CT Common Core Standards – An Overview

By Fairfield County Schools, News in Education

The Common Core Standards are new standardized guidelines which call for reading and math to be taught in a different manner from how they were taught in the past – more deeply and with an eye for what is needed for today’s students to succeed both in college and in our global economy. Connecticut is one of the 45 states that has adopted the Common Core Standards, which was done in the summer of 2010. According to the Common Core State Standards Initiative: “The standards are designed to ensure that students graduating from high school are prepared to enter credit bearing entry courses in two or four year college programs or enter the workforce. The standards are clear and concise to ensure that parents, teachers, and students have a clear understanding of the expectations in reading, writing, speaking and listening, language and mathematics in school.”

 

Key Points in English

The Reading goals are:

  • To establish increasing levels of complexity, as well as increasing comprehension. So that students advancing through the grades are able to gain more from whatever they read.
  • To diversify the reading material (to include classic and contemporary literature and informational texts). However, the Standards will not offer a strict reading list, rather they will suggest representative texts to help guide teachers.

Writing Goals:

  • To advance the ability to write logical arguments and conduct efficient research, since a written analysis and presentation of findings is often critical to future success.
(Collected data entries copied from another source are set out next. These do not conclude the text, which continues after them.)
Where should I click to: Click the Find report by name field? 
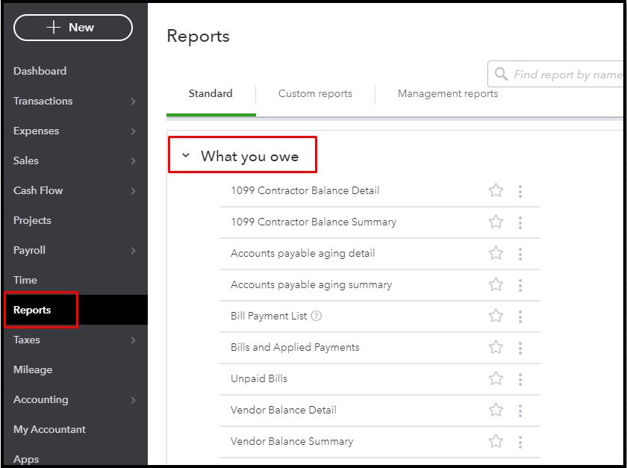[x=567, y=74]
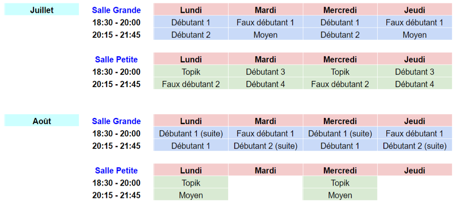Click 'Débutant 1 (suite)' cell under Lundi
Viewport: 457px width, 205px height.
[191, 133]
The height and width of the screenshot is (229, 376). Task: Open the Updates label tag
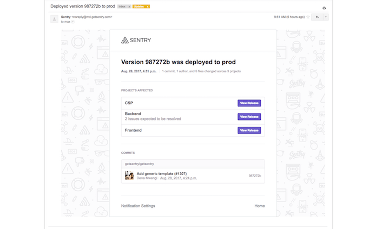click(x=138, y=6)
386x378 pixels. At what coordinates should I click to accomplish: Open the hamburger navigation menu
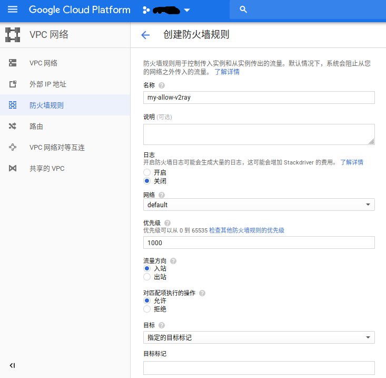(13, 9)
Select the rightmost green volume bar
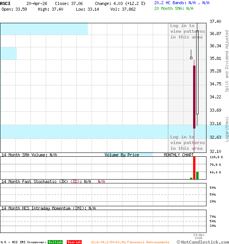This screenshot has width=229, height=244. tap(197, 175)
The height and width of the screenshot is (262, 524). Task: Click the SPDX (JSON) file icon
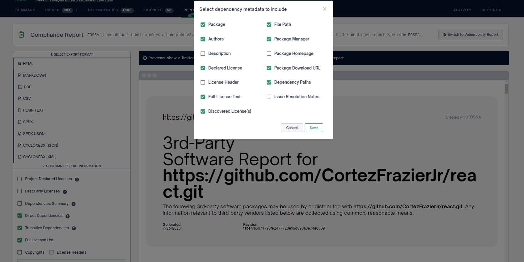[20, 134]
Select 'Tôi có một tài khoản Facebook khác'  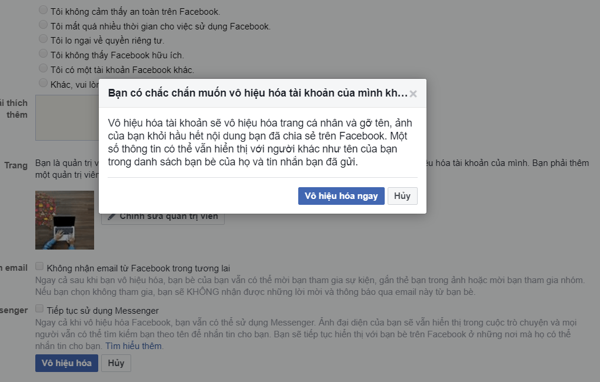(x=43, y=69)
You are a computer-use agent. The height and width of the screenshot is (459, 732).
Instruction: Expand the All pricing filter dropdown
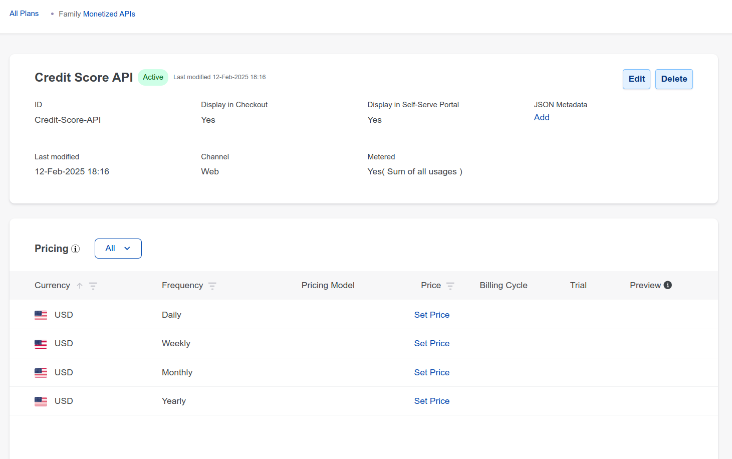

Speaking and Listening Goals:

  • To gain, evaluate, and present increasingly complex information, ideas, and evidence through listening and speaking as well as through media. This includes academic discussion in one-on-one, small-group, and whole-class settings.

Language Goals:

  • To grow student vocabularies through a mix of conversations, direct instruction, and reading.

 

Key Points in Mathematics

  • K-5 standards: to provide a solid foundation in whole numbers, addition, subtraction, multiplication, division, fractions, decimals, negative numbers, and geometry. The stated goal of the standards is to “stress not only procedural skill but also conceptual understanding, to make sure students are learning and absorbing the critical information they need to succeed at higher levels – rather than the current practices by which many students learn enough to get by on the next test, but forget it shortly thereafter, only to review again the following year.”
  • Middle School Standards: includes hands-on geometry, algebra and probability and statistics. To be fully prepared for high school mathematics.
  • High School Standards: To practice applying mathematical ways of thinking to real world issues and challenges; to prepare students to think and reason mathematically, and to emphasize mathematical modeling for more real world applications.

 

Roll out is currently delayed, as there are several groups opposed to the present incarnation of the Standards  – including the Connecticut Education Association (which represents 43,000 teachers) and a faction of state lawmakers. The only certain fact is that the Common Core Standards (in their current incarnation) will NOT be in effect for 2014-2015 school year. But, at some point in the near future, they will be operational.  We will keep our Fairfield County, Connecticut students appraised of all new developments related to the Common Core.